▶ [ASSIGNMENT] Write out, word for word and with no pictures, each line below from the one containing "Task: Open the Découverte menu item" through the one containing "This screenshot has width=1097, height=753.", both included, and no other line.

▶ [SUPPLIED MATERIAL]
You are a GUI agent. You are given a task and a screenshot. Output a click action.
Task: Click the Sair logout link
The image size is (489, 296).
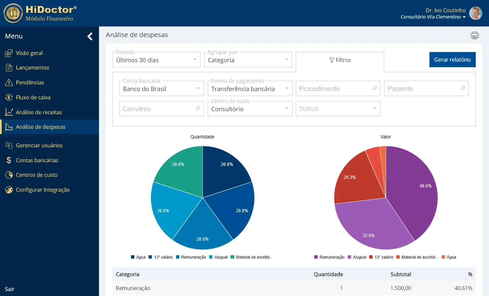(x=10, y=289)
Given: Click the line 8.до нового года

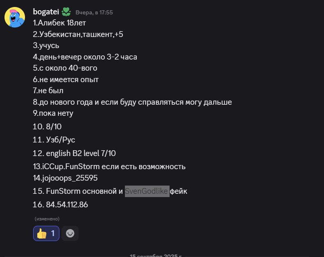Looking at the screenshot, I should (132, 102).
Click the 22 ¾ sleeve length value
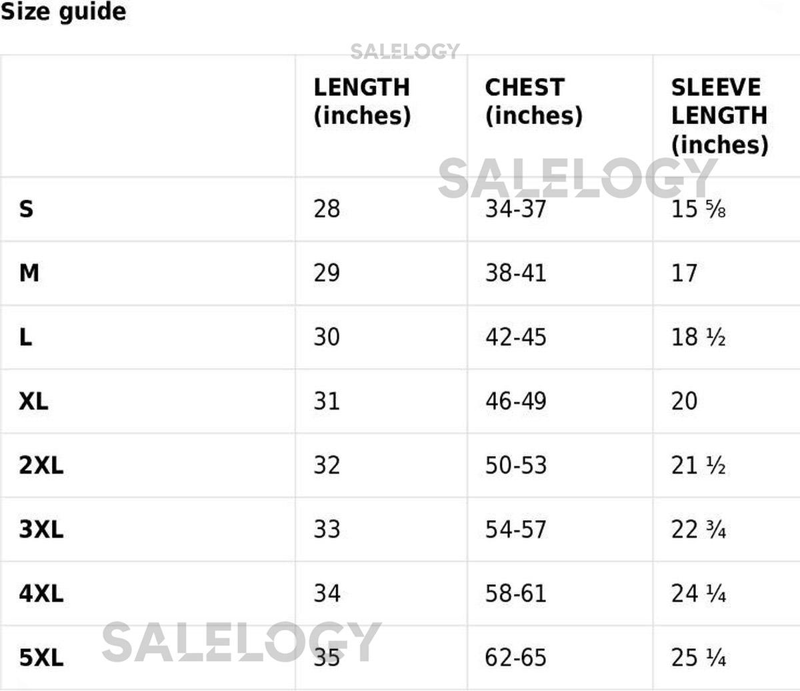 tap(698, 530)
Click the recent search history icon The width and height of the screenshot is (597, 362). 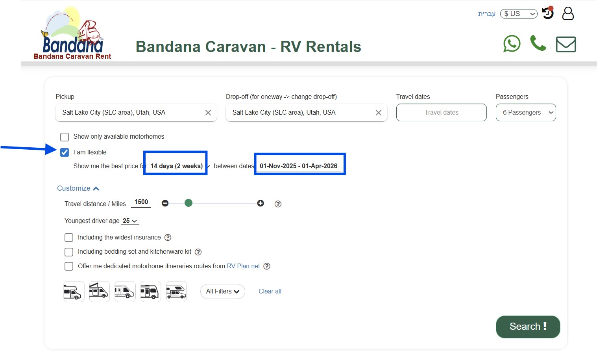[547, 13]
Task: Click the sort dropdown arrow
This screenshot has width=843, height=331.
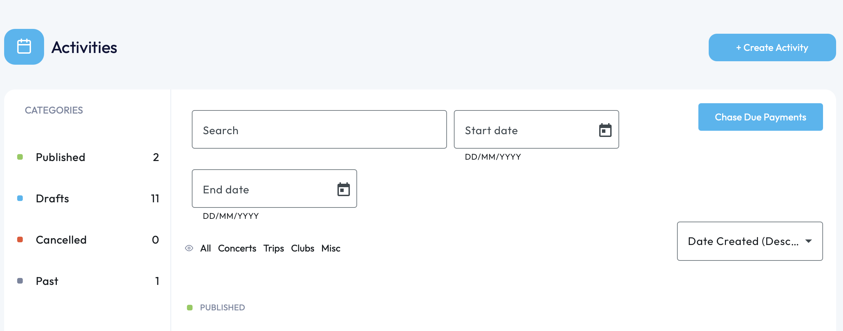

--

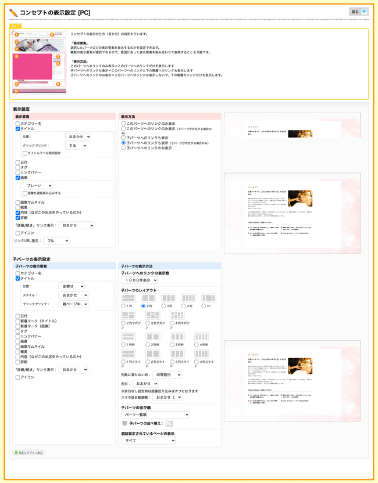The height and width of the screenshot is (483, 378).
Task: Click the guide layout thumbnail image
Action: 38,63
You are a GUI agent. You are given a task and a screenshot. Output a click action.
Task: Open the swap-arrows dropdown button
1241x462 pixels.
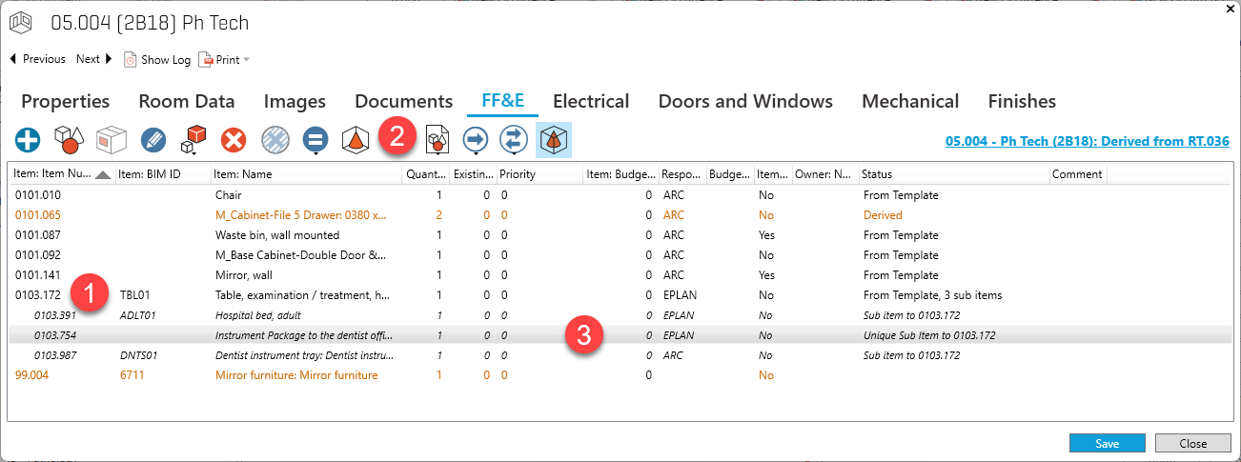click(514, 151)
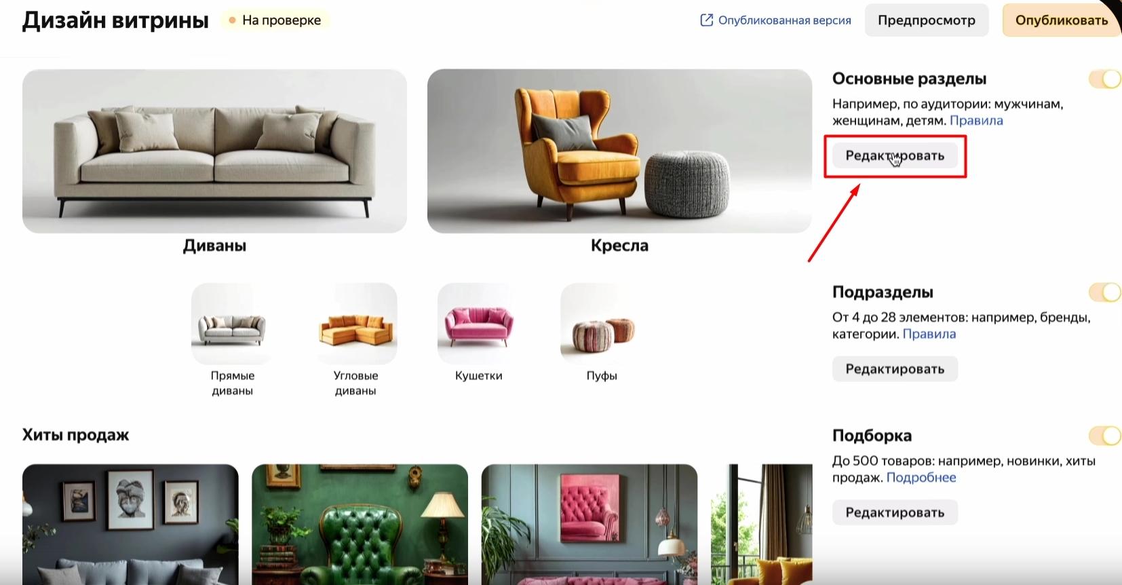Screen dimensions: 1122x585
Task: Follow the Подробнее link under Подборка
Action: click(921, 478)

---

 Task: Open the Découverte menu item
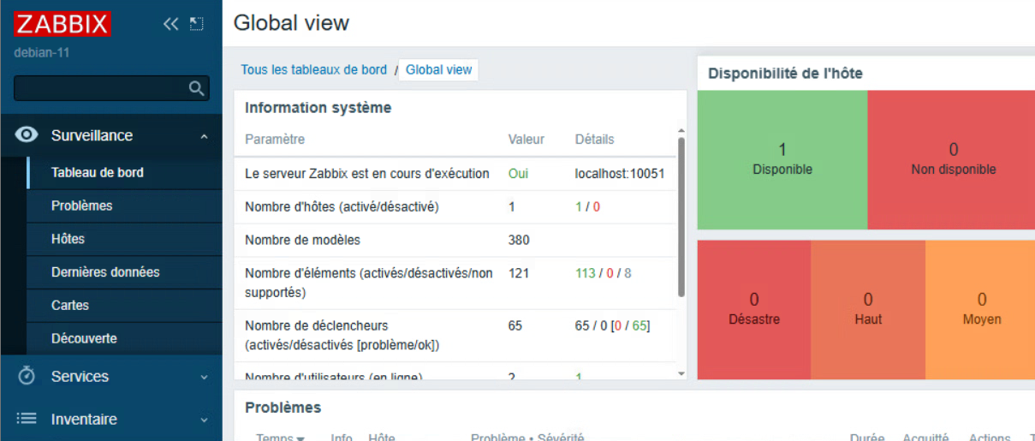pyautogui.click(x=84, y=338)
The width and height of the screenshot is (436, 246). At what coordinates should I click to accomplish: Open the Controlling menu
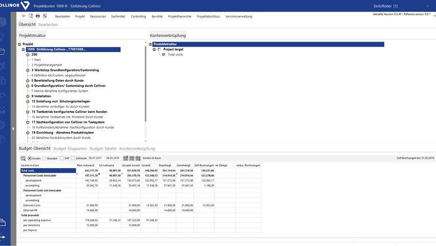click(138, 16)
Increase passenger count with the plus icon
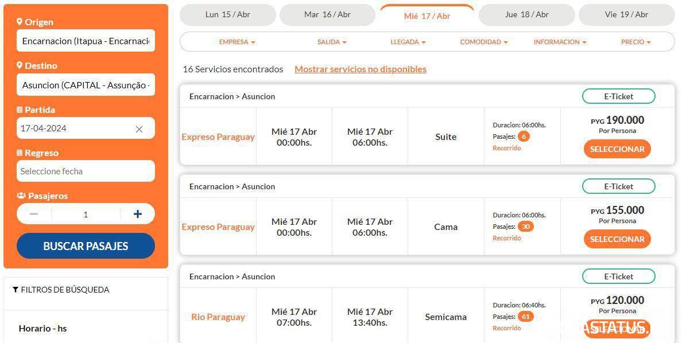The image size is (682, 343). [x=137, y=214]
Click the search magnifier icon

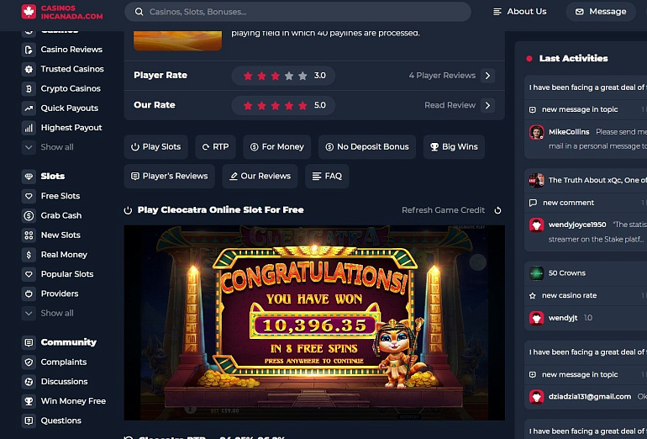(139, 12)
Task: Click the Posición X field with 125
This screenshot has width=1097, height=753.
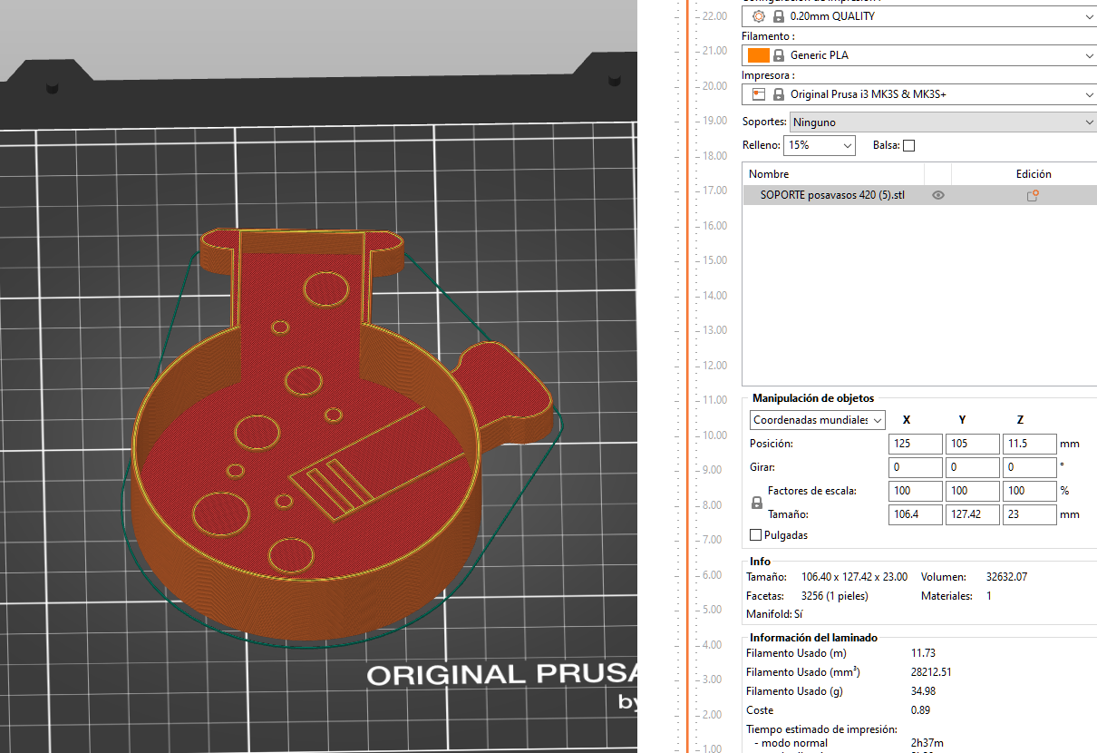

▶ [REPLY TO THE TASK]
 Task: Open the Découverte menu item
pyautogui.click(x=84, y=338)
The width and height of the screenshot is (436, 246). At what coordinates should I click to accomplish: Open the Controlling menu
click(138, 16)
Increase passenger count with the plus icon
The image size is (682, 343). [x=137, y=214]
Click the search magnifier icon

(139, 12)
Task: Click the Posición X field with 125
This screenshot has width=1097, height=753.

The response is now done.